Avant le sommet diplomatique lundi et mardi, Polytechnique accueille jusqu’à vendredi plus de 4 000 participants de 18 nationalités autour du thème « IA, sciences et société ».

Le lieu n’a pas été choisi au hasard. À 25 km de la capitale, le bucolique plateau de Saclay, qui réunit l’université Paris-Saclay et l’Institut Polytechnique, est l’un des épicentres de la recherche en intelligence artificielle en France.

Le chercheur Yoshua Bengio alerte sur les risques de l’IA

Le chercheur Yoshua Bengio a mis en garde jeudi contre les retombées « néfastes » de cette technologie, alors que s’ouvre le volet scientifique du sommet sur l’IA à Paris.

S’il estime que certains risques sont déjà bien établis, comme la création de faux contenus en ligne, le lauréat 2018 du prix Turing affirme que « les preuves de l’existence de risques supplémentaires comme les attaques biologiques ou les cyberattaques apparaissent progressivement ».

À plus long terme, il s’inquiète d’une potentielle « perte de contrôle » des humains sur des IA animées de « leur propre volonté de vivre », d’autant que l’arrivée du robot conversationnel chinois DeepSeek a encore un peu plus « accéléré la course, ce qui n’est pas bon pour la sécurité. »

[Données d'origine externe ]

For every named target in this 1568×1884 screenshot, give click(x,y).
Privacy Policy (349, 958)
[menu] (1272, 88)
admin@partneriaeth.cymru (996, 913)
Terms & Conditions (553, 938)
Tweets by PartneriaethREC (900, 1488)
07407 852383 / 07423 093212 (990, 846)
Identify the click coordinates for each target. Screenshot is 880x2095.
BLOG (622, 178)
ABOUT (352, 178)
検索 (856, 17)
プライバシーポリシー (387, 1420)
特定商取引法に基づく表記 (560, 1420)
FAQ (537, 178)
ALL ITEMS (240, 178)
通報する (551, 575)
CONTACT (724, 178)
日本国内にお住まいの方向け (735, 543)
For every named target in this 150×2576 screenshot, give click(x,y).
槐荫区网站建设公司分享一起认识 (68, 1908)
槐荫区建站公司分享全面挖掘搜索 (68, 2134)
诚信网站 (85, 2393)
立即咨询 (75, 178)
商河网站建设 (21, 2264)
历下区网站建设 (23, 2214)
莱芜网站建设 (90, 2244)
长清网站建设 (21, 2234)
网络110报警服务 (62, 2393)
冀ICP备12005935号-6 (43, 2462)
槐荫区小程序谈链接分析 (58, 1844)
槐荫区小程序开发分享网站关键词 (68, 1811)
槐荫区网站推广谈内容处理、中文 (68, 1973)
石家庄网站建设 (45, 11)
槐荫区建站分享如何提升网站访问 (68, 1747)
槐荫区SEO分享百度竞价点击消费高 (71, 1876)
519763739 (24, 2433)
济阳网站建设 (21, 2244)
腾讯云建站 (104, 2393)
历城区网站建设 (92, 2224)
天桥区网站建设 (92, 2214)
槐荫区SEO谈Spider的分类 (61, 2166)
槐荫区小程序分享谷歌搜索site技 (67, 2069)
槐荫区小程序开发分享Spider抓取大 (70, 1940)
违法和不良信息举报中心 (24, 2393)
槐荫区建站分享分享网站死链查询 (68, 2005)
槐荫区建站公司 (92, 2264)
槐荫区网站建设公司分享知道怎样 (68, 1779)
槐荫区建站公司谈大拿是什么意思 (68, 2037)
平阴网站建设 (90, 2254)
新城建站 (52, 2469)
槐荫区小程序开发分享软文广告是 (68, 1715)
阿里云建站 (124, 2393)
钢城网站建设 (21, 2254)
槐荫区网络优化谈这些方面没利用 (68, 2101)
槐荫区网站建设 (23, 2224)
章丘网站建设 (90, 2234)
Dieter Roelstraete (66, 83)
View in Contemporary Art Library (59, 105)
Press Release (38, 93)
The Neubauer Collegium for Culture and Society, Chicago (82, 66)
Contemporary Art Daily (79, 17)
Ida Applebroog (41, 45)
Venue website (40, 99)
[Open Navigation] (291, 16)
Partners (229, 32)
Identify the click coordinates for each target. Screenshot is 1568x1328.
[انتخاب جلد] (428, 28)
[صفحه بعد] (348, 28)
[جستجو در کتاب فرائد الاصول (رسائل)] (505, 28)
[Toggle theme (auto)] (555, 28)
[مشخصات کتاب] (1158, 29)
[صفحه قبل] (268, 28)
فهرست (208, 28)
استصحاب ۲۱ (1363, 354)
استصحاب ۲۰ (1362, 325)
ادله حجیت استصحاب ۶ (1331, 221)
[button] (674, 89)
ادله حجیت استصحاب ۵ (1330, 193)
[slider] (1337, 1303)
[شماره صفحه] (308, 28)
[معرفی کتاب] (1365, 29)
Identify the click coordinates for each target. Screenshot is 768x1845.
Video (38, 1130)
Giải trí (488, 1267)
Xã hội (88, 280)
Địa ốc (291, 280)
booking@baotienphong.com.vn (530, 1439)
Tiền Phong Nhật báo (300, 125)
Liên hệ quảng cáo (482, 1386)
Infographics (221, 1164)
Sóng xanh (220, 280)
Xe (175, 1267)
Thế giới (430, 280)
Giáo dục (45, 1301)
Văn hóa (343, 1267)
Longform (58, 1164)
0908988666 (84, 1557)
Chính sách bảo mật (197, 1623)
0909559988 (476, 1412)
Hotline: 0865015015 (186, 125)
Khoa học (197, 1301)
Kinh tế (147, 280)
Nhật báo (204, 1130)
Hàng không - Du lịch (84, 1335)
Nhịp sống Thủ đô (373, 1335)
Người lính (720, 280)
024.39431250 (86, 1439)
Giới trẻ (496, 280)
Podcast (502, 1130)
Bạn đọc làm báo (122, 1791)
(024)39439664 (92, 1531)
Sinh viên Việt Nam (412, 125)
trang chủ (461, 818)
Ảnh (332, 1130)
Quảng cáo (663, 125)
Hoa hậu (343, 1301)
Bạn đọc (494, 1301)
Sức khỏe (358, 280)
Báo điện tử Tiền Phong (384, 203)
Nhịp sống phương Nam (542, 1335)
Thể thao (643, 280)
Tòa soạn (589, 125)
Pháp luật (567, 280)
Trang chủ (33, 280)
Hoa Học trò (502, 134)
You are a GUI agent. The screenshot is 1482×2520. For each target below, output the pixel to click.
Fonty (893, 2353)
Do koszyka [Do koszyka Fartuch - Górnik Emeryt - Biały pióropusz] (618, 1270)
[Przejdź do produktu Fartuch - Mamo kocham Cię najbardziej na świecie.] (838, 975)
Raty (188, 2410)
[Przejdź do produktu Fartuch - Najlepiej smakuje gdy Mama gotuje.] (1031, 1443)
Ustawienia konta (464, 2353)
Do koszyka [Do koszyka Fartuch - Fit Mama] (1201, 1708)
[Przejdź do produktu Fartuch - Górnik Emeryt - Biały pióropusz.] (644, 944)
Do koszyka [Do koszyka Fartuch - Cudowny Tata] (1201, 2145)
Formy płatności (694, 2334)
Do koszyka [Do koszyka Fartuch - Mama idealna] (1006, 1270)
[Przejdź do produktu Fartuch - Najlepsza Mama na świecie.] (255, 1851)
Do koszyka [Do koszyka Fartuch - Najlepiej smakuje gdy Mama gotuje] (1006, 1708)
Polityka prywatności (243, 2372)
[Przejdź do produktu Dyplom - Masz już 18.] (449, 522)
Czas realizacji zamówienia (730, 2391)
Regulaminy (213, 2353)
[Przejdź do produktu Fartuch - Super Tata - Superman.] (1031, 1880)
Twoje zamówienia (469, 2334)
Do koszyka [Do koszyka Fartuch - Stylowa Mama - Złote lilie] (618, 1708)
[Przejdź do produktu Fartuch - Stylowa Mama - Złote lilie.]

Pour réduire les risques, le professeur en informatique canadien appelle à une plus grande réglementation internationale et au développement de la recherche sur la sécurité de l’IA, auquel « une infime partie » des immenses investissements dans le secteur sont consacrés.

Mais « sans intervention gouvernementale, je ne vois pas comment on va s’en sortir », a-t-il reconnu, alors que, dès son arrivée à la Maison-Blanche, le président américain Donald Trump a annulé le décret sur la sécurité en matière d’IA pris par son prédécesseur.

« Avec l’arrivée de ChatGPT, j’ai senti l’urgence de réfléchir à la question de la sécurité », a expliqué cette figure respectée du secteur qui présentait les conclusions du premier rapport international sur la sécurité de l’IA au cours d’une conférence de presse à Paris, à l’École normale supérieure, qui forme chercheurs et enseignants.

« Ce qui me fait le plus peur, c’est la possibilité que l’humanité puisse disparaître d’ici dix ans. C’est terrifiant. Je ne comprends pas que plus de gens ne réalisent pas », s’est alarmé celui qui voit dans cette étude l’équivalent pour l’IA des rapports du GIEC sur le changement climatique.

Publié fin janvier, ce rapport pour la sécurité de l’IA est le fruit d’une collaboration internationale d’une centaine d’experts nommés par 30 pays, les Nations Unies, l’Union européenne et l’OCDE. Leurs travaux ont démarré à l’issue du sommet sur la sécurité de l’IA au Royaume-Uni en novembre 2023.